Als Folge der Erkrankung distanzieren sich betroffene Familien häufig aus Scham von ihrem gesellschaftlichen Umfeld. Das ist kein guter Weg. Menschen mit Demenz gehören in unsere Mitte. Sie und ihre Angehörigen benötigen besondere Wertachtung, Integration und Gelegenheit, über die Erkrankung zu sprechen. Empathische Anteilnahme mildert den Schrecken vor der Persönlichkeitsveränderung.

»Gefahr erkannt, Gefahr gebannt«, lautet eine alte Volksweisheit. Nach diesem Prinzip versuchen Wissenschaftler zu handeln, wenn sie sich mit dem Problem der Demenz auseinandersetzen. Die Differenzialdiagnose ermöglicht frühzeitige Maßnahmen, um eine manifeste Demenz zu lindern oder die schwerwiegenden Folgen wie Pflegebedürftigkeit so lange wie möglich hinauszuzögern. Je früher und eindeutiger die Diagnose durch einen Facharzt oder die Memory-Klinik ist, umso gezielter kann eine individuelle Therapie ansetzen. Der Behandlungsansatz wird individuell ausgewählt und festgelegt. Sozialtherapeutisches Vorgehen statt medikamentöser Maßnahmen steigert die Lebensqualität der Betroffenen in ihrem Umfeld.

Häufig treten gravierende Beziehungsschwierigkeiten auf, bevor eine Demenz diagnostiziert wird. Ein gesunder Ehepartner wird vermeintlich als Patient mit psychischen Störungen angesehen und stationär aufgenommen. Erst der Blick auf die Familiensituation und Klärung der Verhaltensstörungen des vermeintlich gesunden Partners können zu einer Diagnose führen.

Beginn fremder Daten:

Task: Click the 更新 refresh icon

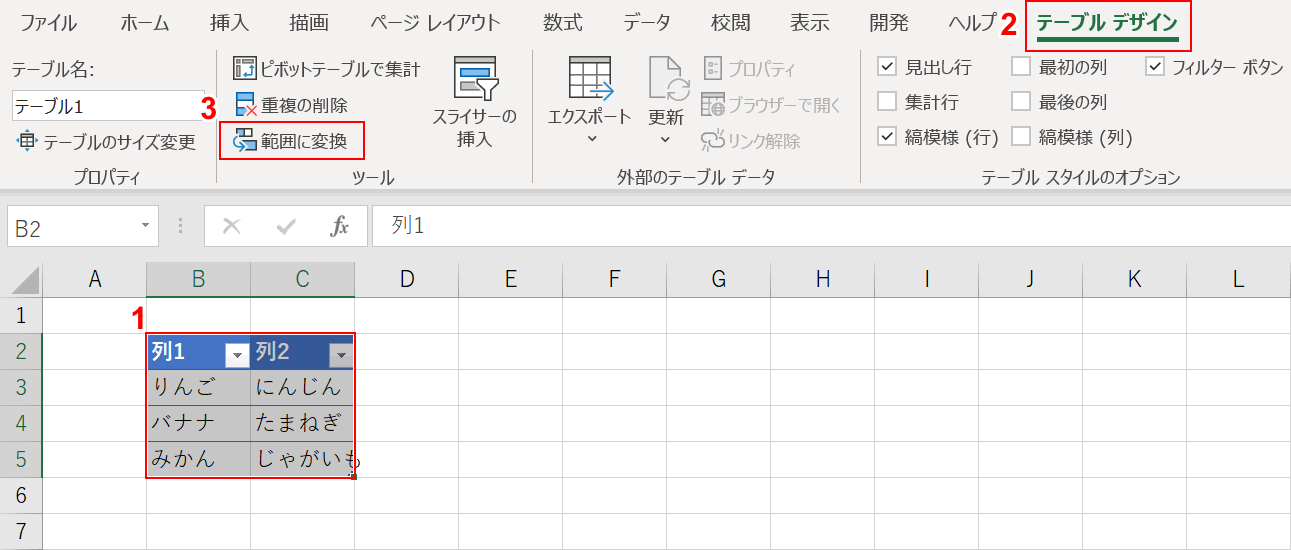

Die Tochter eines Pfarrers hat mir Folgendes anvertraut: Sie und ihre Geschwister erleben zwischen ihrem älter gewordenen Vater und ihrer Mutter zunehmende Beziehungsstörungen, die in unerklärlichen Streit münden. Gemeinsam entscheiden die erwachsenen Kinder, sich diesem schwierigen Thema nicht anzunehmen, weder nachzufragen, sich einzumischen noch zu intervenieren. Die Mutter benötigt nach einiger Zeit ärztliche Behandlung mit der Folge, dass sie in die Psychiatrie eingewiesen wird. Bei der Untersuchung wird festgestellt, später diagnostiziert, dass sich beim Ehemann eine Demenz schleichend entwickelt hat. Seine Erkrankung ist die Ursache der psychischen Störungen der Ehefrau, die nach einer kurzen Zeit der Behandlung gesund entlassen wird.

– Hinschauen, nicht weggucken! –

Immer wenn du meinst, es geht nicht mehr,

kommt von irgendwo ein Lichtlein her,

dass du es noch einmal wieder zwingst

und von Sonnenschein und Freude singst,

leichter trägst des Alltags harte Last

und wieder Kraft und Mut und Glauben hast.